# Sagehens RC



## Judy Myers (Feb 15, 2009)

The Open and Amateur setups were exactly the same - long retired bird in the middle thrown first left to right, shorter retired on the right thrown second right to left, and flyer on the left down last and shot right to left. However, the Open was longer and tighter although the Amateur had more terrain factors to affect the lines to the marks. 

The Open long mark was thrown behind a big piece of running water at the base of a dike and the right hand mark was thrown from near the top of a dike down on the flat below. Some dogs backsided the right hand gunners, got on top of the dike, and then worked their way down. The long mark saw dogs backsiding the holding blind and curving around to hunt the mark or squaring the water and curving back around. Some dogs took the high road and got on top of the dike to run around to the mark at the base of the dike near the water. Around 2:30 it darkened, turned cold, and started raining. Toward the end of the day, the lighting was poor, and I was told that some dogs had problems because they could not see the long bird.

The Amateur was run from a dike and the dogs had to crash through or leap "hedges" of nettles for all of the marks. Dogs that dropped off the dike rather than holding the line to the flyer along the side ended up running toward the flyer gunners rather than the mark. The right mark had stands of cover and a big puddle of water to negotiate.
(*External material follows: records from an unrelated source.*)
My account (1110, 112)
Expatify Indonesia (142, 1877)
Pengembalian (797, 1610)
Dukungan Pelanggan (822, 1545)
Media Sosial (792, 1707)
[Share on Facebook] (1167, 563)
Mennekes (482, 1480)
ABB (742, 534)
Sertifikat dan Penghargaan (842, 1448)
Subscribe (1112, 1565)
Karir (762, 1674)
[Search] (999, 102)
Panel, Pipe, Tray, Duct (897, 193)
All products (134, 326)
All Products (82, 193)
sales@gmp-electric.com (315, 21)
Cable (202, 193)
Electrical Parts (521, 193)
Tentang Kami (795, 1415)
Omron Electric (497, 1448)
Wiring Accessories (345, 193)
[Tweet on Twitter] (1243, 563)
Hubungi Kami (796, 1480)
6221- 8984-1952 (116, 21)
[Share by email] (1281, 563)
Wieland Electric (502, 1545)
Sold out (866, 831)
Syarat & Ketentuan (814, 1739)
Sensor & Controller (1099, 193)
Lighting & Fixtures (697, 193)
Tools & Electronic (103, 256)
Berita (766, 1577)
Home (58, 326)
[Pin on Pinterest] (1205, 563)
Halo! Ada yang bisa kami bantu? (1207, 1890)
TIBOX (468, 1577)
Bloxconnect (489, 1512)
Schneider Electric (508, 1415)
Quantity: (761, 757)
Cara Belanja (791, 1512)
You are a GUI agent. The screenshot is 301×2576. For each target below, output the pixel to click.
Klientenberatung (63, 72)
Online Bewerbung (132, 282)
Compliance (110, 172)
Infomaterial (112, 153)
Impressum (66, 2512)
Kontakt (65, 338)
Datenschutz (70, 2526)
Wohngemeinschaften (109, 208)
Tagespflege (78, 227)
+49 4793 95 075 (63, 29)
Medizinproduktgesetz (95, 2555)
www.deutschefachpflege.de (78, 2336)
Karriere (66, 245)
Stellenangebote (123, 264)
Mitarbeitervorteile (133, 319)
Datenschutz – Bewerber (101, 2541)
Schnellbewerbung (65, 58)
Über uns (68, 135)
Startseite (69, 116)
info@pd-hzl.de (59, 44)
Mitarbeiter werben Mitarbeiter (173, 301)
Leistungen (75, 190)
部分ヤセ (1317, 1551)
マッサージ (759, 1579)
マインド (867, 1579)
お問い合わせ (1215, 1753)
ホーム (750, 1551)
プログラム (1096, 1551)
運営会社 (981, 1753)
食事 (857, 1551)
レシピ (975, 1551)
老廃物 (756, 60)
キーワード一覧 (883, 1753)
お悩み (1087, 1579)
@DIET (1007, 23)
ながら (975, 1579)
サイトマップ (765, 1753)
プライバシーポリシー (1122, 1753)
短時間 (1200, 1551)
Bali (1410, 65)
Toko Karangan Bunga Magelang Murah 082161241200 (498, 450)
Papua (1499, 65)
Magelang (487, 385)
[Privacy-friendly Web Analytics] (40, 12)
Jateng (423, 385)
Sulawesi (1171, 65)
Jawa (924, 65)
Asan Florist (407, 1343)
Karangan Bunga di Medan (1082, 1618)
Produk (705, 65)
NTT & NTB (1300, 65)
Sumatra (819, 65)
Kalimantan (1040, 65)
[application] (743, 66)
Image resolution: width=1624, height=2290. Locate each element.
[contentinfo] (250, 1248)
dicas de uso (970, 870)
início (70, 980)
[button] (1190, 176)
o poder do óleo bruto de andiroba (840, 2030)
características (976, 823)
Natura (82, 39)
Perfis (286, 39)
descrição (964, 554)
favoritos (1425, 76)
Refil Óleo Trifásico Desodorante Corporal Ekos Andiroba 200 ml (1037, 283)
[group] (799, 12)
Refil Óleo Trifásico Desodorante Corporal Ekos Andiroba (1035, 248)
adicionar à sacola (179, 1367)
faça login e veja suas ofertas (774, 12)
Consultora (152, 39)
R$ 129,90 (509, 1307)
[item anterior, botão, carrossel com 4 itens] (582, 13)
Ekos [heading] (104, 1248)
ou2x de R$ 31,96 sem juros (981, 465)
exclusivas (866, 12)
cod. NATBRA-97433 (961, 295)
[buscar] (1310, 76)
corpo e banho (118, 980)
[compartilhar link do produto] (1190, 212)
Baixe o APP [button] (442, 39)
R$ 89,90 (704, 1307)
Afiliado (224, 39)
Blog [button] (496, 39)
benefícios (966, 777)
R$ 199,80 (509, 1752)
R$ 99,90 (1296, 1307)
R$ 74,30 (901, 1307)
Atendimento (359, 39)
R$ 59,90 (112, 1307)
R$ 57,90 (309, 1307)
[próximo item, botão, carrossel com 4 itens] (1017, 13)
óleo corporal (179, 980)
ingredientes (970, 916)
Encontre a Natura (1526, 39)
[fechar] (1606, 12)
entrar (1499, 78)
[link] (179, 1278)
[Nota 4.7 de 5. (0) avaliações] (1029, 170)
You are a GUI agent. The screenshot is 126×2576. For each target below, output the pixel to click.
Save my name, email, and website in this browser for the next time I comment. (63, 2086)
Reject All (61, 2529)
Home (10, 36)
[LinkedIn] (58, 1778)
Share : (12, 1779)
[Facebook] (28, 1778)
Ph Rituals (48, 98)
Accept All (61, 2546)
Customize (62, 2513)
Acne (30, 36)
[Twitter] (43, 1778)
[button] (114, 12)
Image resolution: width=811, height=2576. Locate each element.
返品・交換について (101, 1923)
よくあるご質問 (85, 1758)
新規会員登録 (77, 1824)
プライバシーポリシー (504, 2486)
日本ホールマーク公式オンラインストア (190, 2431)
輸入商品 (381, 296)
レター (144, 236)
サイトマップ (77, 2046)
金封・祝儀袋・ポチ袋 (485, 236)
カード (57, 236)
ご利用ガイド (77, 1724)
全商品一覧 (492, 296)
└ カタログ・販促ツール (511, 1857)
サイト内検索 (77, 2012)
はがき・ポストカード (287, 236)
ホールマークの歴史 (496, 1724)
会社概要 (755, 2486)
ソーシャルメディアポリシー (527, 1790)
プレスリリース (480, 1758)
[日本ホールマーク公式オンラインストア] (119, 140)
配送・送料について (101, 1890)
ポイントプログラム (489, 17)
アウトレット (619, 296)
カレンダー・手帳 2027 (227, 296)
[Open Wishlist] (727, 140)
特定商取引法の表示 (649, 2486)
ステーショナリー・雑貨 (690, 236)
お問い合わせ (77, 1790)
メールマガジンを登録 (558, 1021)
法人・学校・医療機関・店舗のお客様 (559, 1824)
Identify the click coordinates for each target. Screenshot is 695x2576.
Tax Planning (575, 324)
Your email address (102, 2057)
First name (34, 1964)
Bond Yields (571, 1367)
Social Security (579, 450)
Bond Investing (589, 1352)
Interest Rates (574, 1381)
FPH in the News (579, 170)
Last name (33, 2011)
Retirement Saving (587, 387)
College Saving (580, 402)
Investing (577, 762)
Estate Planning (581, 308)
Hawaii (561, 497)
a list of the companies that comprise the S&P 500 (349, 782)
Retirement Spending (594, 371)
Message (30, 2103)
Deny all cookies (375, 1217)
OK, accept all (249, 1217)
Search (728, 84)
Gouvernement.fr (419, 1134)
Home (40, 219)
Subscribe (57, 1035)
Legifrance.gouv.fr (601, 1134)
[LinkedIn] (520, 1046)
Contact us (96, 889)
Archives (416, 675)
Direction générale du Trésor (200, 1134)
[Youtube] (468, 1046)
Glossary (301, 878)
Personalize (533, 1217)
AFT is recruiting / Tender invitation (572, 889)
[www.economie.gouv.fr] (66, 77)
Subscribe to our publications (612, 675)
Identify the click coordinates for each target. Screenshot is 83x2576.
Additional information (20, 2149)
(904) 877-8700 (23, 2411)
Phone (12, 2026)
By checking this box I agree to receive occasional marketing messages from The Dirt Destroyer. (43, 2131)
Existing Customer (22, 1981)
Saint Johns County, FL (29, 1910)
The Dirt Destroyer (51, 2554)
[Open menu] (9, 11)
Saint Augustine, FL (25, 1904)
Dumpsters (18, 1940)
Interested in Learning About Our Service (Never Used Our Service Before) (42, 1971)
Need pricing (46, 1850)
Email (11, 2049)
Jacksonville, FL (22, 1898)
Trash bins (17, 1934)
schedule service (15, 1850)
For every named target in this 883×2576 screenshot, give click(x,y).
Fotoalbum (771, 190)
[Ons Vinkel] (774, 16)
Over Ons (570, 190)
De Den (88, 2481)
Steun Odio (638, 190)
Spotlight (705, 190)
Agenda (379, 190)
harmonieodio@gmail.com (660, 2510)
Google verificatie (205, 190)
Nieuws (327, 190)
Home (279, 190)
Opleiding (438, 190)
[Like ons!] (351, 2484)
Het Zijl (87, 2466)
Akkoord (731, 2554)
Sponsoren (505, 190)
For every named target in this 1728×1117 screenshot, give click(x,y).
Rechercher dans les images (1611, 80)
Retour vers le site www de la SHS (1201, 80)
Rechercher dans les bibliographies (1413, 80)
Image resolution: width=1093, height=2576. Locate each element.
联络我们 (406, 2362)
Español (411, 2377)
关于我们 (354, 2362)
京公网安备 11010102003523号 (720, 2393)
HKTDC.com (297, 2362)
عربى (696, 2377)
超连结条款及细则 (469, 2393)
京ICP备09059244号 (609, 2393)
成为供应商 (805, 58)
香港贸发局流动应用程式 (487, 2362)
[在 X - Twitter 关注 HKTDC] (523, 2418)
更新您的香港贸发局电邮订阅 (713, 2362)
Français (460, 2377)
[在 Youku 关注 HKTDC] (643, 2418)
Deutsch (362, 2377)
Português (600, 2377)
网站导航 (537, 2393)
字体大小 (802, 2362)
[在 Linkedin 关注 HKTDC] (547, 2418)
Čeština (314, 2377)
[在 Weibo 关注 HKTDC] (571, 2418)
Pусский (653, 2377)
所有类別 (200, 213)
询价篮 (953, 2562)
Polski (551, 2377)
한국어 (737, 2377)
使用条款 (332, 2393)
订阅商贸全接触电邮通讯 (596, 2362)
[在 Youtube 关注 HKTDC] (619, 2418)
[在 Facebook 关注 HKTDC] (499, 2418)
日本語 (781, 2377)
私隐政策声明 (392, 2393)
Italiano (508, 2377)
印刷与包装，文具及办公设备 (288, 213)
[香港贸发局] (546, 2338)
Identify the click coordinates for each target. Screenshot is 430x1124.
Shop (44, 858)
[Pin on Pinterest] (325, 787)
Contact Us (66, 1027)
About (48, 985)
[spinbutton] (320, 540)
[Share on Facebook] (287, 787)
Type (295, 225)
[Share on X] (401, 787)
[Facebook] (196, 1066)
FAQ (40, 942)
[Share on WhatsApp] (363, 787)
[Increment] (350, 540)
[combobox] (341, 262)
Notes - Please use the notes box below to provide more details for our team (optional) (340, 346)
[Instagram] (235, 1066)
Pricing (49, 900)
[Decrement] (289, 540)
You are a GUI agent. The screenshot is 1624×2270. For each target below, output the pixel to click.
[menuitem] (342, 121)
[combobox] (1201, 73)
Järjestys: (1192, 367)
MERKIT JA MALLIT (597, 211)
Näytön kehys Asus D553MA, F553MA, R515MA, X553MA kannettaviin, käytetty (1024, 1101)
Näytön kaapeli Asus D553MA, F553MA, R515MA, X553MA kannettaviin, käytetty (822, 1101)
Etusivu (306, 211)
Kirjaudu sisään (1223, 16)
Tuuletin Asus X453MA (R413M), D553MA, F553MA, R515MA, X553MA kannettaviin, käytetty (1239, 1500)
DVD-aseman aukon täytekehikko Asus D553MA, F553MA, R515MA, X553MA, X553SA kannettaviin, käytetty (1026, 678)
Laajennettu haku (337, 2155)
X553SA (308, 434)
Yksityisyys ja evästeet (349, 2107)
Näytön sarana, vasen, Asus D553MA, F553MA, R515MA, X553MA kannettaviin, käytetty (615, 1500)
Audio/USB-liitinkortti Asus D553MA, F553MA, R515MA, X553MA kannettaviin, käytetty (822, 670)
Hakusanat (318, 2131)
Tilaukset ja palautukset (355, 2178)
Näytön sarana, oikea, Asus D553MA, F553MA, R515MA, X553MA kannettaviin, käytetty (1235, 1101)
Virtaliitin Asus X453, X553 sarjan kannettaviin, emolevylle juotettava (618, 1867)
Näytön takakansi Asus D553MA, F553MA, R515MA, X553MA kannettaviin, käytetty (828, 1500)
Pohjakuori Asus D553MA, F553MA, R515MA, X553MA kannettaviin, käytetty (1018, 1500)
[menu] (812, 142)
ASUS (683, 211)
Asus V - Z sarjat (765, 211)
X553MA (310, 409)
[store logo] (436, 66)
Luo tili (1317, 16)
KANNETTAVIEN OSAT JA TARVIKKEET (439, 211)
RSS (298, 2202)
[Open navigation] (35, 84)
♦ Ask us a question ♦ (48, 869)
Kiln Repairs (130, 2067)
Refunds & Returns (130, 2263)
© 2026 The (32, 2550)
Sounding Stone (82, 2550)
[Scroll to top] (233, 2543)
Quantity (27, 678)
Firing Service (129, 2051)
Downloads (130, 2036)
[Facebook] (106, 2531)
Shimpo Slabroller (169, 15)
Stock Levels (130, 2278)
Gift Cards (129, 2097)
The long mark had a row of tall, thick cover blocking the line to the mark. Some dogs dodged the cover which threw them onto a line to the holding blind or behind the gunners. Most dogs ran around but were able to recover and wend their way out to the mark with some hunting at the end. A few crashed through the cover and took the perfect line to the mark. Very few dogs that I saw had really good lines and marks. Most had to hunt to find the birds.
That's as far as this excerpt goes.